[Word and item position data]

---+---

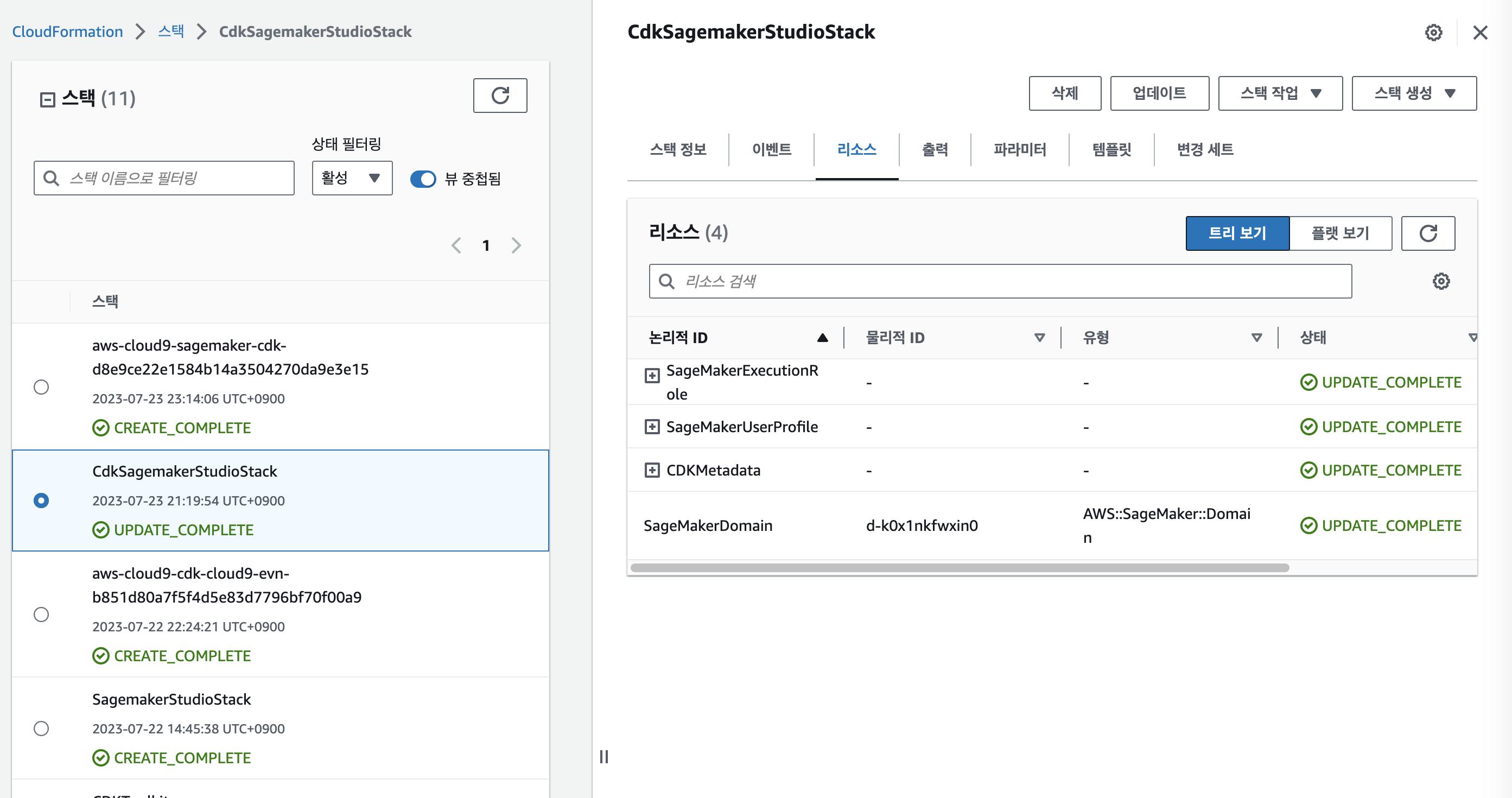The height and width of the screenshot is (798, 1512).
Task: Click the resource search field
Action: (1000, 281)
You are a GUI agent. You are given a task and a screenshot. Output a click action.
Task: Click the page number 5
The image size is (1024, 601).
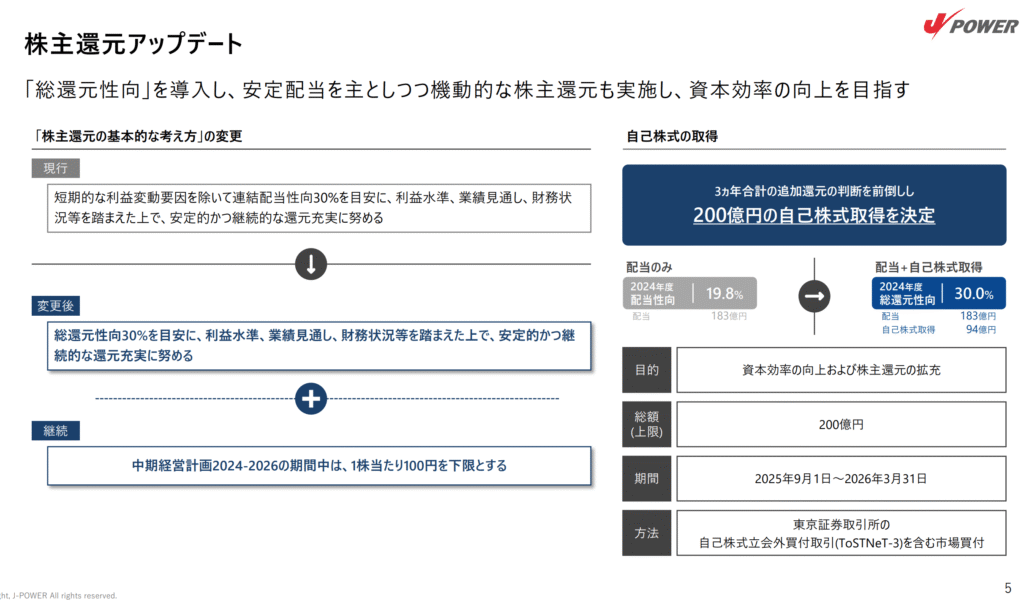[1006, 587]
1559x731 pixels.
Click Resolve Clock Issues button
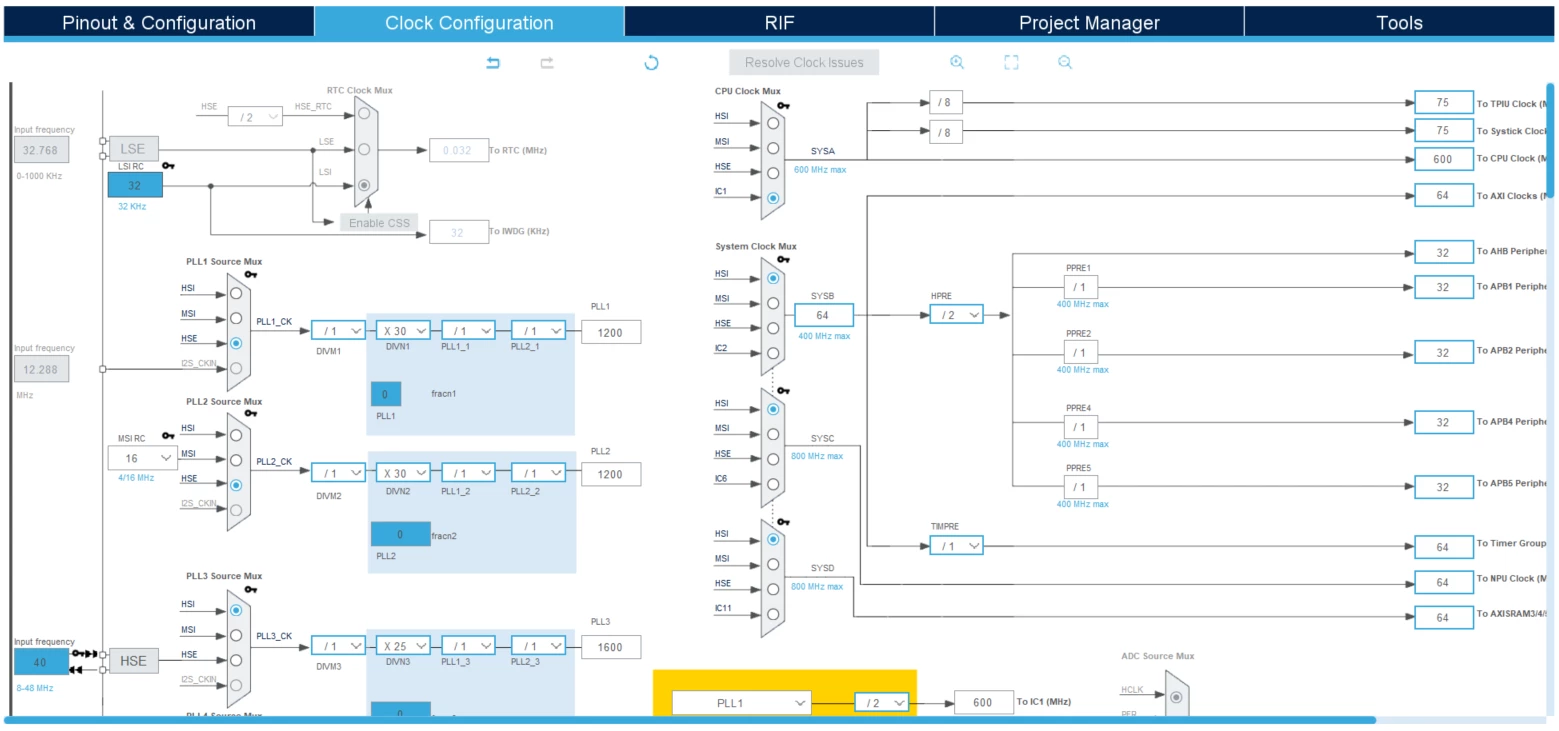[804, 62]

---+---

--- Work to complete ---
Retype every one of the records above word for word, leaving out the pictures.

--- The answer ---
The height and width of the screenshot is (798, 1512).
Task: Click the resource search field
Action: (1000, 281)
You are a GUI agent. You are given a task and a screenshot. Output a click action.
Task: Click the page number 5
The image size is (1024, 601).
[1006, 587]
1559x731 pixels.
Click Resolve Clock Issues button
[804, 62]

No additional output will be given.